La chanson de la semaine

jeudi 29 septembre 2011

Portamento

The Drums sont à la musique ce que le style "ligne claire" est à la bande-dessinée. Forcément moins impressionnante que le travail touffu et hyper-réaliste d'un Alex Ross (dessinateur virtuose de Marvel), on lui doit quand même les meilleurs albums, les Tintin, Blake et Mortimer et cie, tout ce qui a un impact immédiat et durable sur le public. Se mettre sobrement au service du propos, autoriser une lecture fluide et instantanée du message, telles sont les raisons qui conduisent la majorité des gens à la préférer aux tentatives trop ambitieuses.
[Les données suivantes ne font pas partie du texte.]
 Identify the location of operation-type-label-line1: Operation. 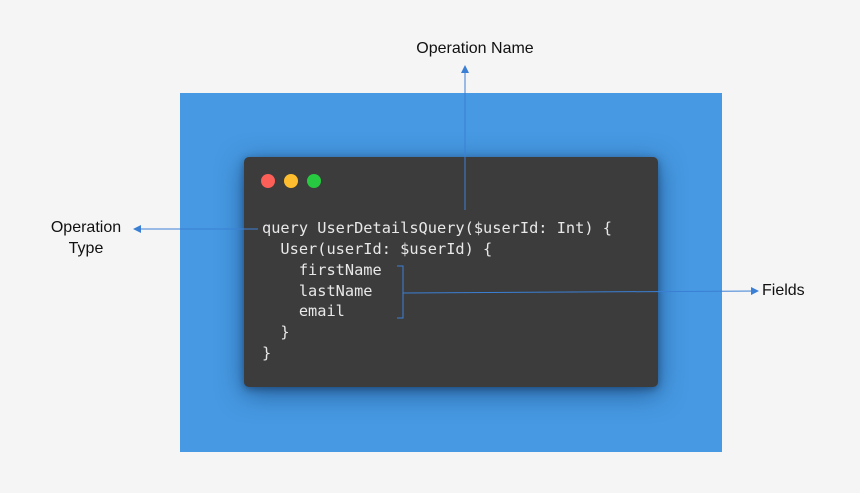
(86, 228).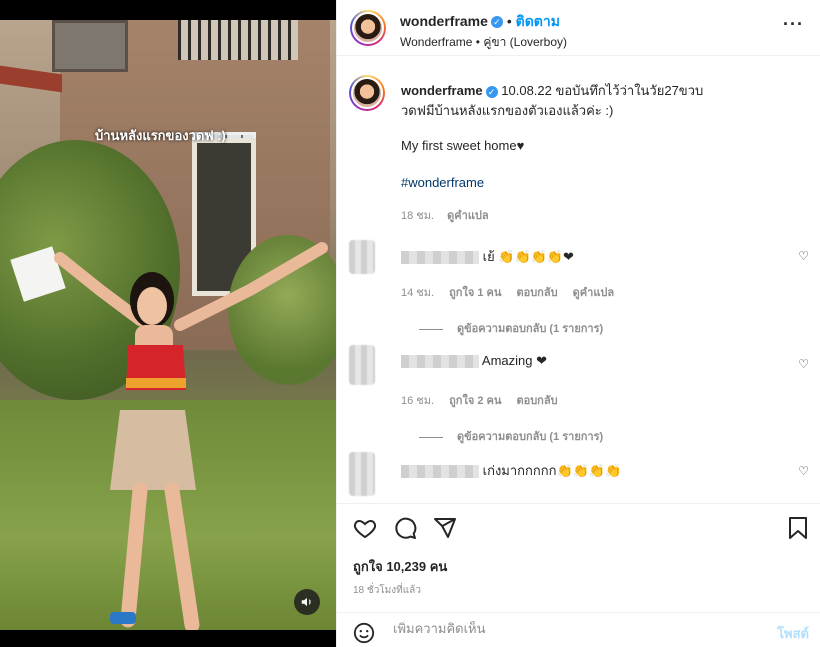  Describe the element at coordinates (367, 93) in the screenshot. I see `caption-avatar` at that location.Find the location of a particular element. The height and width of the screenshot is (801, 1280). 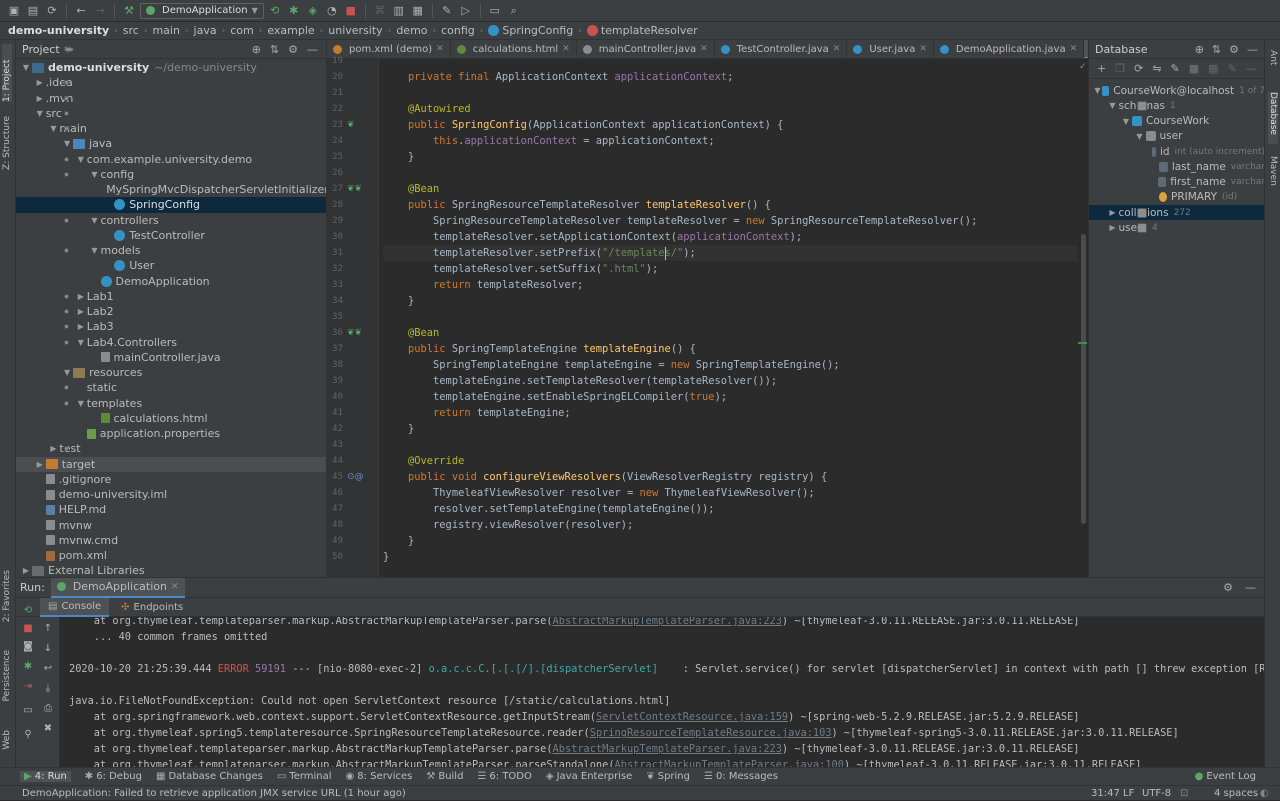

tool-window-maven: Maven is located at coordinates (1273, 171).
Les mass media nous apportent quotidiennement le témoignage que le grand public n'aime pas perdre son temps en contemplation. Aussi la pop est-elle toujours plus pop lorsqu'elle vise en plein dans le mille, sans détours.
Le sachant bien, l'objectif des Drums est depuis le début de produire une musique pop simple, épurée et accrocheuse. La première fois, c'était avec le tube Let's Go Surfing, qui les avait consacrés "garçons de plage" - appellation commode et souvent injuste car si on écoute bien Summertime, on s'aperçoit que la tristesse menaçait déjà de s'épanouir. Elle le faisait alors à la manière ostentatoire et naïve des bluettes; le premier degré de Down By The Water avait quelque chose de factice, comme un vieux tube des 50'. Mais il s'agissait d'un indice qui aurait dû nous aiguiller: les Drums ne sont pas Dan et Dean et ils ont souvent le cœur triste; ils ne dégustent pas une Vanilla Cream les pieds enfoncés dans le sable chaud, mais se promènent plutôt en parka dans les rues de Mandchester.
Ils ont l'humeur anglaise, l'esprit plein de brumes. Pour autant, ils le disent simplement, avec cette fonction d'éclaireur qui dissipe les ombres, qui illumine un sentiment d'une lumière crue.



Aujourd'hui, ce sentiment s'est accentué. Certains titres, par exemple, ont perdu la fraîcheur spontanée du premier album (c'est le cas du déprimant Searching For Heaven, avec ses synthés inquiétants). La pochette flippante de l'album, remake de l'Exorciste, est presque un choc visuel - à mille lieu de toute candeur. A première écoute, If He Likes It Let Him Do It n'évoque en rien le sentiment amoureux, encore moins la légèreté ailée du désir. Conclusion: les Drums ont l'air d'aller mal. In The Cold ressemblerait presque à the Cure, c'est dire. Mais une chose demeure inchangée: le fameux style "ligne claire" dont je parlais plus haut. Cette esthétique est tellement nette que l'auditeur y revient toujours, comme si les Drums avaient plus de réalité que d'autres. Leur disque est plus frontal, plus rond, plus "concret" que les albums sortis cette année. Il a comme qualité foncière d'exister plus que bien des disques.
Objectivement, je crois exagérer; le revers de la médaille sera toujours le manque d'ampleur. On ne peut pas faire dans le minimalisme, avec un synthé très gadget et un guitariste adepte du corde à corde, voire du surplace (genre, je joue les notes dans un sens puis je les balaye dans l'autre) et dans le même temps sortir un chef-d'œuvre de richesse harmonique. Techniquement, l'album est des plus mineurs. Mais il a un charme énorme.
Prenons un exemple: How It Ended. Par elle-même simplissime comme de la twee-pop, cette chanson est transcendée par quelques chœurs légers et nostalgiques. Money est quasiment génial pour les mêmes raisons: elles tiennent à des riens, des petits détails qui subliment une composition rudimentaire. Et ce n'est pas le rapprochement avec Morrissey qui me fera écrire autant de bien de cette chanson (leur meilleure, sans doute), car je crois sincèrement que l'élève égale le maître. L'ouverture de l'album, de toute façon, est somptueuse et surpasse largement les antécédents du groupe. Des cinq premières chansons, rien n'est à jeter. Book Of Revelation et ses paroles touchantes sur l'émancipation, Days, avec cette ligne superbement chantée: "I've could been your mother (...) your twin brother"... D'une voix claironnante, limpide comme l'esthétique du groupe.